* [PROBLEM DETAILS]
Copy out the entries below precisely; nothing is to be omitted.

* [RECORD EXCERPTS]
* * *
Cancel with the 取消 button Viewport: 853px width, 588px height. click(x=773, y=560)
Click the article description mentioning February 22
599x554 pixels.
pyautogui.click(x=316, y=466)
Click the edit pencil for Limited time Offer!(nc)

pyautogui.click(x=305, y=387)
* * *
* [TASK RESULT]
Cancel with the 取消 button Viewport: 853px width, 588px height. click(x=773, y=560)
Click the article description mentioning February 22
599x554 pixels.
pyautogui.click(x=316, y=466)
Click the edit pencil for Limited time Offer!(nc)

pyautogui.click(x=305, y=387)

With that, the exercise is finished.